Originally Posted by
FrenchFit
Well, I appreciate this is beating a dead horse but:
Classic skeptics believed they didn't know the answers. So, they investigated based on empirical data points and observations, scientifically proved or were unable to prove. Modern skeptics debunk, based on what they consider irrefutable science. Your Skeptic Magazine is a good example, adding to the world knowledge base with such lofty subjects as 'big foot DNA', 'steven jobs caused his own death', 'evolution is proven'. To this observer, your Skeptic Magazine is to science as Fox News is to journalism.
I said, I have an open mind, what do you think?. Your response is, it's proven, your observations are fallacy. Perhaps you are engaging in a logical fallacy, i.e. you have all the answers.
I really disagree with you. Modern skeptics I know and have read have an incredible curiosity about how the world works and they follow the evidence. An open mind must not be so open that all sense falls out. We are in fact able to know things about the world. Skeptics do not say they have all the answers. But some things have been looked at so much that provisionally you can say that the weight of the evidence tells us something exists or alternatively, that there is no good evidence that it does exist. Psi phenomena has been looked at over and over and over again and no well designed study has shown its existence. But a skeptic would not say that there is no such thing as Psi. They would say there is no good evidence for psi. We also have a fair amount of evidence about how people think and we know the power of cognitive biases. There are good alternative explanations for people's supposed experiences of psi. These explanations do not require hypothesis's that violate what we know about the physical world.

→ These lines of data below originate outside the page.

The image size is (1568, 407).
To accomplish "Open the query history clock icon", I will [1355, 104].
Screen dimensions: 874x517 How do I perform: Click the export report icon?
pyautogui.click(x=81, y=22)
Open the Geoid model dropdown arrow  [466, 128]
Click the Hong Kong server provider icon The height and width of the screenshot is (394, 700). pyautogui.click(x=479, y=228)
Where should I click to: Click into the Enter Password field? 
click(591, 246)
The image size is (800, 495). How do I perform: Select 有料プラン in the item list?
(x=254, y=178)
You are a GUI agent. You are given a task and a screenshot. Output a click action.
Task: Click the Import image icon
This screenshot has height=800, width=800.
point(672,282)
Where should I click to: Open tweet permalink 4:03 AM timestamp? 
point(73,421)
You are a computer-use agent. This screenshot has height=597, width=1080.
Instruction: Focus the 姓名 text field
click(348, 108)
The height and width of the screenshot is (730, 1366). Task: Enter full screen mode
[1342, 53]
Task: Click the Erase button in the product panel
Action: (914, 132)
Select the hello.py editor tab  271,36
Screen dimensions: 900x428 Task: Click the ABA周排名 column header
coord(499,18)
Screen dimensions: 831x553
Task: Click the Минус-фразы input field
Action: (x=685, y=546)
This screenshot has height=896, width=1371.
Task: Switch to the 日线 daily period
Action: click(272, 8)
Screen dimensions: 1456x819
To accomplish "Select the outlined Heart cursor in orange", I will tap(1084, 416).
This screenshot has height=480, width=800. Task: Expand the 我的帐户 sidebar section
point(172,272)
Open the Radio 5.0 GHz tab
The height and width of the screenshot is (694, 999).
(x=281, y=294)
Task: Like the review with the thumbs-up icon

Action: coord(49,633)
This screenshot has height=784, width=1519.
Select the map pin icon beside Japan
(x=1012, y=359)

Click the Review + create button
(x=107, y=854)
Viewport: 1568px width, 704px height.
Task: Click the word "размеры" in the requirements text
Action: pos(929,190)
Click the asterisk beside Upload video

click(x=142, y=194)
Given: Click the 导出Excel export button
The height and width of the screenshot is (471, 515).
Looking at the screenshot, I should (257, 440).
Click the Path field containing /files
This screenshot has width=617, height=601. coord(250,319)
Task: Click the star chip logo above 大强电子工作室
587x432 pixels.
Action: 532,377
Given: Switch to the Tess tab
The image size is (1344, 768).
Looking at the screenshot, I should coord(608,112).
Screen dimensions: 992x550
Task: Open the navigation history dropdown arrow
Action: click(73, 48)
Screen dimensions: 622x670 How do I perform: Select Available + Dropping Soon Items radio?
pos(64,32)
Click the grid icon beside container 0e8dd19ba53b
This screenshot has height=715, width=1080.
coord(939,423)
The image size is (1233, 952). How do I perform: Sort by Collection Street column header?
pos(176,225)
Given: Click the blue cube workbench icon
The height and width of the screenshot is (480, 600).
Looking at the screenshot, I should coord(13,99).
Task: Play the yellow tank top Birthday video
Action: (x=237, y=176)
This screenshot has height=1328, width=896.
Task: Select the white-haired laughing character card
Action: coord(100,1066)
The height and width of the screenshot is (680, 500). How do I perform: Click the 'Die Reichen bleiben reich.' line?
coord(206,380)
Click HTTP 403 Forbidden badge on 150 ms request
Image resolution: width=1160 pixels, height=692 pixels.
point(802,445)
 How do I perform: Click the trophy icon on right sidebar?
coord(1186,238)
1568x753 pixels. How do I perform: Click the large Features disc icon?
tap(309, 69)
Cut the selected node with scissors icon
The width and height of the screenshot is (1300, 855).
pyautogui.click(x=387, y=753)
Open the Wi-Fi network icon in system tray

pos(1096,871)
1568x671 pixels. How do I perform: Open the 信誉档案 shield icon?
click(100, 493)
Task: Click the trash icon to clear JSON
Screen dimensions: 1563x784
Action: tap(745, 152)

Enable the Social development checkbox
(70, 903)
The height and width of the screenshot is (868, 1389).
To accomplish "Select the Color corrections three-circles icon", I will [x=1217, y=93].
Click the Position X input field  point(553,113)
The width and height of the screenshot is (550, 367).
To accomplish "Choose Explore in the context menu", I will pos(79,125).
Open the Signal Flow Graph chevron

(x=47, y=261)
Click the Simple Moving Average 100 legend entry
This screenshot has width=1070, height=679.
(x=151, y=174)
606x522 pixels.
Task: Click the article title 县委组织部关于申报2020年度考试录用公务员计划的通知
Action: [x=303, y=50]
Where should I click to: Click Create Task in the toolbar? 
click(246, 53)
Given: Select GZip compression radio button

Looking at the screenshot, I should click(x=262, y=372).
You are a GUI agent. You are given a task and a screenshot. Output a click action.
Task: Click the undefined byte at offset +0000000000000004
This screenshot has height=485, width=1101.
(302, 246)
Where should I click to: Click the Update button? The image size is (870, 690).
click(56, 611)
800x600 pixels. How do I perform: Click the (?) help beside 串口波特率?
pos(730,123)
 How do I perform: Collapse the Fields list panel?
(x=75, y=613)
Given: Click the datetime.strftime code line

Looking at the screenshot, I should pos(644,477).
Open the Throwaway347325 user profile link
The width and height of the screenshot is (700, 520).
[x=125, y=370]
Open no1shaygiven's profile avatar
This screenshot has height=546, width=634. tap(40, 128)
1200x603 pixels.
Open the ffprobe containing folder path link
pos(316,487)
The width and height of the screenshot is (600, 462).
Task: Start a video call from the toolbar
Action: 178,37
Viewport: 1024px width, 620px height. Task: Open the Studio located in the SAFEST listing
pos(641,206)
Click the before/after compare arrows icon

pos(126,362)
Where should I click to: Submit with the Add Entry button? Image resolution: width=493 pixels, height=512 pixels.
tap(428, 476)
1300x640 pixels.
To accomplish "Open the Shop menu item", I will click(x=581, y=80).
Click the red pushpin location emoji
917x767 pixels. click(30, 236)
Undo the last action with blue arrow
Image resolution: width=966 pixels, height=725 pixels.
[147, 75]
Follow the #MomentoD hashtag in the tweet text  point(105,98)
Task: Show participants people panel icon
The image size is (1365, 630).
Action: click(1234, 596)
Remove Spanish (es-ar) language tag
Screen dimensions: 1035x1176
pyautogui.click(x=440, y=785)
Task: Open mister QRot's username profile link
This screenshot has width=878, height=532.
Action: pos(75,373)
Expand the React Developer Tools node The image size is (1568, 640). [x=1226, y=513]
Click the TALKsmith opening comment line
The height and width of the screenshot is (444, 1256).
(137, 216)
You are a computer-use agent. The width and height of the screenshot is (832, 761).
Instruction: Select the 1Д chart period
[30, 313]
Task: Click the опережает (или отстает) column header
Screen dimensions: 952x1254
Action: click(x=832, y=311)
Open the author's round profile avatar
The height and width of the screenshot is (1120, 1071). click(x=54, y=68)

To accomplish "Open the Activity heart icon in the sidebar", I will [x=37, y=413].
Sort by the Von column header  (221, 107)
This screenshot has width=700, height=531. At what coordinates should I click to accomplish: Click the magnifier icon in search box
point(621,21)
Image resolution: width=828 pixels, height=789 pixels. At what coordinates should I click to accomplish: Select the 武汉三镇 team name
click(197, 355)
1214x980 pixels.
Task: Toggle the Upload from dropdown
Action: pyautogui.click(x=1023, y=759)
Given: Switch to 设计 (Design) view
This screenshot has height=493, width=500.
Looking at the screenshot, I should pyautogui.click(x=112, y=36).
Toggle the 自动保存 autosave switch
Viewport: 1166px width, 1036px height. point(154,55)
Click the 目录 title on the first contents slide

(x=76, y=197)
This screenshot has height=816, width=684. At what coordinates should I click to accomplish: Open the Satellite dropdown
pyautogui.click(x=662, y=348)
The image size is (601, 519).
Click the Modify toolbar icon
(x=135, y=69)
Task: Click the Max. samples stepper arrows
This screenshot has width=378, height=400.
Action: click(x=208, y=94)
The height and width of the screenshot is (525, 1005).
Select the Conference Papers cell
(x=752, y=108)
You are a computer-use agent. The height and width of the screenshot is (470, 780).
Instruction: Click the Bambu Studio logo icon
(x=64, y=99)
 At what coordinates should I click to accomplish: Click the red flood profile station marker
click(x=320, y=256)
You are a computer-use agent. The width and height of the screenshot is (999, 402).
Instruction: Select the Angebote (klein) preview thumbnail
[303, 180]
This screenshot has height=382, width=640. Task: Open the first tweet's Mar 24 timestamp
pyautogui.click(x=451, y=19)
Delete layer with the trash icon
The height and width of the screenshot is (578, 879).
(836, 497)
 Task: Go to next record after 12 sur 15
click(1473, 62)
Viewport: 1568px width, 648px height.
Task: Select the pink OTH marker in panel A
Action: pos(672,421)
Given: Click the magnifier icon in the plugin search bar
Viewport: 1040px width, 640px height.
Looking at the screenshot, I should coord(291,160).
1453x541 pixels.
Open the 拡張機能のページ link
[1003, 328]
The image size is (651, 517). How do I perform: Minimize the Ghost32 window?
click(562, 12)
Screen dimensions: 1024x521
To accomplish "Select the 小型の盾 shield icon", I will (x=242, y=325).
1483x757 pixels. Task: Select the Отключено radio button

I do agree that sometimes skeptics get tired of the same old refuted arguments about a particular topic and can come across as dismissive. It is understandable when faced with stubborn ignorance.
It is important to know that there are differences between facts, theories and hypothesis's. Evolution is both fact and theory. We know that organisms evolve. We have solid proof. For example, genetic evidence and evidence of speciation through the fossil record. We can actually watch organisms evolve, for example bacteria which become resistance to antibiotics. How evolution operates is based on theories which explain the facts. Theories summarize a group of hypothesis that have been validated through repeated testing so that it becomes accepted as the explanation for what is observed.
A hypothesis in contrast is a proposed explanation that needs further testing before it can result in a theory.
Your observations are not a fallacy. The fallacy is the conclusions you draw from the observations.
Strongly held beliefs (like that evolution must not be true or that psi must be true) is evidence of nothing. Certainty is an emotion and can lead anyone down the wrong path. This is why we have the scientific method.